THE TASK:
Two lines mark the range in the entries below: the one holding "Task: Click the" and the one holding "Viewport: 434px width, 244px height.". Set down those two and all lines between them, exactly.

EXERCISE MATERIAL:
*** Block opens ***

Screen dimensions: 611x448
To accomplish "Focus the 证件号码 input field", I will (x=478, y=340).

*** Block closes ***
*** Block opens ***

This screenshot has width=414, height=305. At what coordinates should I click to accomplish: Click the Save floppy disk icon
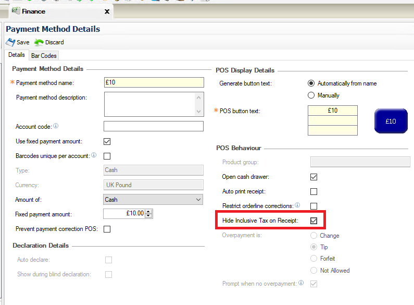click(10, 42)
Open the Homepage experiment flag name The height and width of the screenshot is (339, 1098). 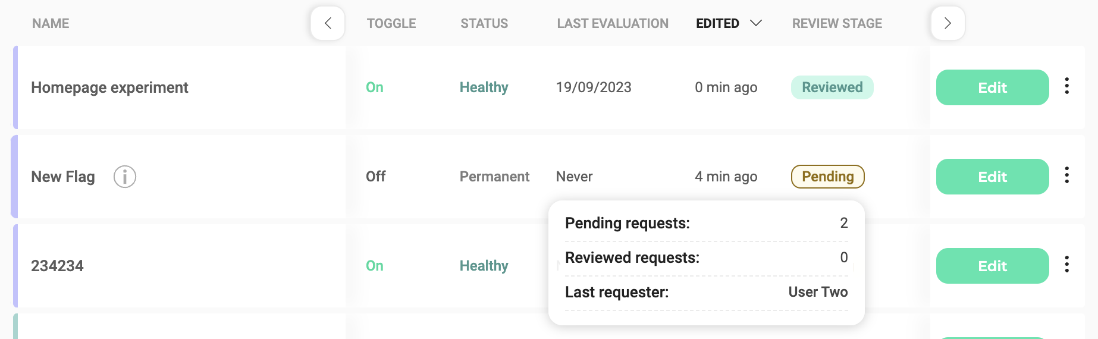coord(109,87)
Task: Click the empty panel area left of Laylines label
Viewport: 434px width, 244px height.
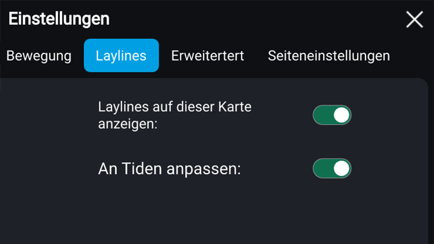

*** Block closes ***

THE ANSWER:
Task: Click the empty panel area left of Laylines label
Viewport: 434px width, 244px height.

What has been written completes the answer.